▶ [TO DO]:
Swap "deluxe" for "premium" in the part of the listing that opens with the line containing "Screen dimensions: 767x191" and closes with the line containing "pos(901,335)". Give back only those lines, with everything else left unchanged.

─── DATASET CONTENT

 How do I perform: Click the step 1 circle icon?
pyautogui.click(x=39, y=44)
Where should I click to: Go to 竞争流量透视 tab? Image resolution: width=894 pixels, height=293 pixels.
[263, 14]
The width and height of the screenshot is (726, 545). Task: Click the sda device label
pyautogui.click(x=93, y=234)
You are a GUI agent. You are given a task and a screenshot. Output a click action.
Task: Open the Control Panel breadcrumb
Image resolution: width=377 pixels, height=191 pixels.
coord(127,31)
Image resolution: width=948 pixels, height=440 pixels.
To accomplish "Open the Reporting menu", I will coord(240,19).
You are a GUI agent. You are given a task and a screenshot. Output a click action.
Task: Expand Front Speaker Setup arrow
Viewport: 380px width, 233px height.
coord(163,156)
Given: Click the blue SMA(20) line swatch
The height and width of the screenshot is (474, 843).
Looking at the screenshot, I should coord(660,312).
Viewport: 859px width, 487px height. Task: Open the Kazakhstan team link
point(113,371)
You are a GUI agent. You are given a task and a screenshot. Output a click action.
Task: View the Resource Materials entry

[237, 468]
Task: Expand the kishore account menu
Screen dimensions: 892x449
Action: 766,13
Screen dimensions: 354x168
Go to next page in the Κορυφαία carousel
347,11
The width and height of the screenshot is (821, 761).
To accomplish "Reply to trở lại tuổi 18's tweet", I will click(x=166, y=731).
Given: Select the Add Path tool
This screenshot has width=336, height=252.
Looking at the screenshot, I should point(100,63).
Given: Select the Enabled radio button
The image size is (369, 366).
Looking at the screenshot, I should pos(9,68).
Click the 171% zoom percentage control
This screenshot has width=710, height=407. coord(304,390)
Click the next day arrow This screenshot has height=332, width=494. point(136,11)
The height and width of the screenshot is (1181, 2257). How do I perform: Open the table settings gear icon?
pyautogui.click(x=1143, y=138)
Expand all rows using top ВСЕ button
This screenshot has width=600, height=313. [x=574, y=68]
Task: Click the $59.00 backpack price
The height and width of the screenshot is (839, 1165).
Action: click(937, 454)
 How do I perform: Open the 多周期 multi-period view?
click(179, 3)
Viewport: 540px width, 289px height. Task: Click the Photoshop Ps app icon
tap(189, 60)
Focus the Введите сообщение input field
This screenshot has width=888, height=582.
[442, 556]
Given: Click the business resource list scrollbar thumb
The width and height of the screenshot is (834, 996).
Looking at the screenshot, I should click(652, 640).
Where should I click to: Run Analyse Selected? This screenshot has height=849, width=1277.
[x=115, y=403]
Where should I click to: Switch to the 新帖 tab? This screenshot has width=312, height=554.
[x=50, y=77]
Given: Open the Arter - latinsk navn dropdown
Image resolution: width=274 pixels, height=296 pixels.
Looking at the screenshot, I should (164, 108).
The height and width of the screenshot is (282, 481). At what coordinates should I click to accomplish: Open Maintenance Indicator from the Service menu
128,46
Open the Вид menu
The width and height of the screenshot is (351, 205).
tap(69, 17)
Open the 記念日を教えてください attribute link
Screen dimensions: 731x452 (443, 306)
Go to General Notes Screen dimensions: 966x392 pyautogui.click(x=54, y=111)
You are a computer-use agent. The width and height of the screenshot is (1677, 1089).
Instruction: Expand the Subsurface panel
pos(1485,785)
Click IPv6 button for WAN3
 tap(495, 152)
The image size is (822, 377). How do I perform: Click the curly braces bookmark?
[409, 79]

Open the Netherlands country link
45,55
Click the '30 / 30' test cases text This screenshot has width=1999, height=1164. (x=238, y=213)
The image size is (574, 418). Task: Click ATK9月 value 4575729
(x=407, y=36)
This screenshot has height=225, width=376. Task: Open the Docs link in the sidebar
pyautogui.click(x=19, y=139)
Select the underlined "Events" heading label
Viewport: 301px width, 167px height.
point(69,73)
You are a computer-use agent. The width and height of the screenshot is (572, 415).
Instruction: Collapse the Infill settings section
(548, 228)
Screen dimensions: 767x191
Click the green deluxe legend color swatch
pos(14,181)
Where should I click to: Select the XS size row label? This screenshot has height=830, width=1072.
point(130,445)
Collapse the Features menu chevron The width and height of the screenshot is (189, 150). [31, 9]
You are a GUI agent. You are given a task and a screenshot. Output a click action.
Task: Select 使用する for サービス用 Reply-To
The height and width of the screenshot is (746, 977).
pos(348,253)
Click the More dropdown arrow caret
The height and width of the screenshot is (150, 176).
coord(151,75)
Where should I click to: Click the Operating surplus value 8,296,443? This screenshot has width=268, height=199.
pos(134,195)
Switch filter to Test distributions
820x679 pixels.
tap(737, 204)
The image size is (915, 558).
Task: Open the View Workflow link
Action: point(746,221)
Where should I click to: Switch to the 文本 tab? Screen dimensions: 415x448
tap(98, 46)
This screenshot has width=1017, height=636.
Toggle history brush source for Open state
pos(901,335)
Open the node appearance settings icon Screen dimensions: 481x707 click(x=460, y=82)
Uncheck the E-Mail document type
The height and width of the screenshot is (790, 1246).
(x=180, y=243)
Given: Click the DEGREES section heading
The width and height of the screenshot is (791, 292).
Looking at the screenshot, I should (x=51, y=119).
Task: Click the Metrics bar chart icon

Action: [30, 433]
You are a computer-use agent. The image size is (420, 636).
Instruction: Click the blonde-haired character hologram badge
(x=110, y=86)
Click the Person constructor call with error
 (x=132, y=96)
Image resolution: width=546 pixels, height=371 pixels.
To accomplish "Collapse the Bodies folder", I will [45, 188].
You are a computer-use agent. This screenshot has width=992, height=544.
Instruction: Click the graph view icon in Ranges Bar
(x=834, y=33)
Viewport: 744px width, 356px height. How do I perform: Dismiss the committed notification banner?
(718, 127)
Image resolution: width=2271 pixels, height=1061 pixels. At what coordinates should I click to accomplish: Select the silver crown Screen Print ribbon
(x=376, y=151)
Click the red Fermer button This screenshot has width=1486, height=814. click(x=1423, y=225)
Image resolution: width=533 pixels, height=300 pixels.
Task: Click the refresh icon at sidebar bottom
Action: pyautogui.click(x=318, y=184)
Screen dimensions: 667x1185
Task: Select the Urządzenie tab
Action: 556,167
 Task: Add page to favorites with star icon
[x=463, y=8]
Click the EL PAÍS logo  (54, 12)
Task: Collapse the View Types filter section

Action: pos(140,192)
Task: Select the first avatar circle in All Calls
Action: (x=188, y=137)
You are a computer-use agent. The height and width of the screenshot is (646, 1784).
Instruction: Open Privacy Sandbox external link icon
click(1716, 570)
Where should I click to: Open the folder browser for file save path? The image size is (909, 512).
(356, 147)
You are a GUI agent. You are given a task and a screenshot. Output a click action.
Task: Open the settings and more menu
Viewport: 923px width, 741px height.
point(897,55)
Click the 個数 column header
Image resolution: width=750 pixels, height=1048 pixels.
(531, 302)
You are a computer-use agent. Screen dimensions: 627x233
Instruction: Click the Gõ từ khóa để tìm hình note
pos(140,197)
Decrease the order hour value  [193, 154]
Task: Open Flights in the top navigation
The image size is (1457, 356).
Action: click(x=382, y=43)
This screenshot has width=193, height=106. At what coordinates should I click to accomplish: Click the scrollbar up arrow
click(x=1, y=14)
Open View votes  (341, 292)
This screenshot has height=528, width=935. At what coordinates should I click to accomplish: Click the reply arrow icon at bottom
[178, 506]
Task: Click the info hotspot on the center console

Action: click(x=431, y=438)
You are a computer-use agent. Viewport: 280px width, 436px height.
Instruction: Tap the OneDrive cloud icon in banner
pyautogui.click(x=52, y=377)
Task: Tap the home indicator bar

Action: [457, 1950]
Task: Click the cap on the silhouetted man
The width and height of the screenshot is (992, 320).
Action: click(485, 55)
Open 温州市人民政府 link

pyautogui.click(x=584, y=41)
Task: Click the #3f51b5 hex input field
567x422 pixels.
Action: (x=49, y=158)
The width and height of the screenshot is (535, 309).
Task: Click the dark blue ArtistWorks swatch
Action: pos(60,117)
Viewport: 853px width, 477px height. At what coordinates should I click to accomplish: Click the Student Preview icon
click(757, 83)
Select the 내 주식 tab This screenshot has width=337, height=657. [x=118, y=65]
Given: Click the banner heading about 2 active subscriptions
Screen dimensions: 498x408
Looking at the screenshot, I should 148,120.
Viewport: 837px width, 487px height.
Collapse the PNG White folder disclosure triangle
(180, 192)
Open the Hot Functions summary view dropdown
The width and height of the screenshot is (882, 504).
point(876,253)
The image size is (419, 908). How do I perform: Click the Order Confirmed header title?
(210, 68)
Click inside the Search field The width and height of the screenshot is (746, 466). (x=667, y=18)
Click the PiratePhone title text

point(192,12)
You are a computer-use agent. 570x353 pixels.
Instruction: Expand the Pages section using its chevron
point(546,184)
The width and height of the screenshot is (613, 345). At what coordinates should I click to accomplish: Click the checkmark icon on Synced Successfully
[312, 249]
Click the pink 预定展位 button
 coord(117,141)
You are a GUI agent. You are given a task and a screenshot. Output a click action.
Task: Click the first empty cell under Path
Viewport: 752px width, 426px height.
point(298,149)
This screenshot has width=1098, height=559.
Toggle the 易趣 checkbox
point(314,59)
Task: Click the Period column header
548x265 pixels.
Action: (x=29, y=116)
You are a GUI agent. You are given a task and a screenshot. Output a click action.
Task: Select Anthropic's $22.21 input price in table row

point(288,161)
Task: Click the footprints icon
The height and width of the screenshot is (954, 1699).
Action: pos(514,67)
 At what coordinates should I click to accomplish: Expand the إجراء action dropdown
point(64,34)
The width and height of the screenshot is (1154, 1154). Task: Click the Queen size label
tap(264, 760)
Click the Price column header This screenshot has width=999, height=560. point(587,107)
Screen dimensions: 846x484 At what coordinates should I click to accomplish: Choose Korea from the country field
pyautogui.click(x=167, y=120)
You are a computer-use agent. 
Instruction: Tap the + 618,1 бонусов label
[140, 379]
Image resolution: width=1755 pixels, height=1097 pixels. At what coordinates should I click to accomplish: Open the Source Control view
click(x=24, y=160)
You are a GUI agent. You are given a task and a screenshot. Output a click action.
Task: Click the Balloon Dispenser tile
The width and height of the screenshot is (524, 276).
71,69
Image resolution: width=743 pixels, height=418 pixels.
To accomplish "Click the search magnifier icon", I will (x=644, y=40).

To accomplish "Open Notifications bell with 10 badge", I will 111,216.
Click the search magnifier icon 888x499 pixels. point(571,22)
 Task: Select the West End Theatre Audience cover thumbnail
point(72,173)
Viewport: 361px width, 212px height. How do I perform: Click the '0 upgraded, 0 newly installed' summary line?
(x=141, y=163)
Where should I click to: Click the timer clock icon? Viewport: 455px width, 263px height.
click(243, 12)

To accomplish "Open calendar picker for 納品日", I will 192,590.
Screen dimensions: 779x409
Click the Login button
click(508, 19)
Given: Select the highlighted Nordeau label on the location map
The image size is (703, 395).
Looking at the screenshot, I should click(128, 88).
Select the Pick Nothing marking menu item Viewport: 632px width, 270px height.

──────

▶ [EXERCISE ANSWER]:
Screen dimensions: 767x191
Click the green premium legend color swatch
pos(14,181)
Where should I click to: Select the XS size row label? This screenshot has height=830, width=1072.
point(130,445)
Collapse the Features menu chevron The width and height of the screenshot is (189, 150). [31, 9]
You are a GUI agent. You are given a task and a screenshot. Output a click action.
Task: Select 使用する for サービス用 Reply-To
The height and width of the screenshot is (746, 977).
pos(348,253)
Click the More dropdown arrow caret
The height and width of the screenshot is (150, 176).
coord(151,75)
Where should I click to: Click the Operating surplus value 8,296,443? This screenshot has width=268, height=199.
pos(134,195)
Switch filter to Test distributions
820x679 pixels.
tap(737, 204)
The image size is (915, 558).
Task: Open the View Workflow link
Action: point(746,221)
Where should I click to: Switch to the 文本 tab? Screen dimensions: 415x448
tap(98, 46)
This screenshot has width=1017, height=636.
Toggle history brush source for Open state
pos(901,335)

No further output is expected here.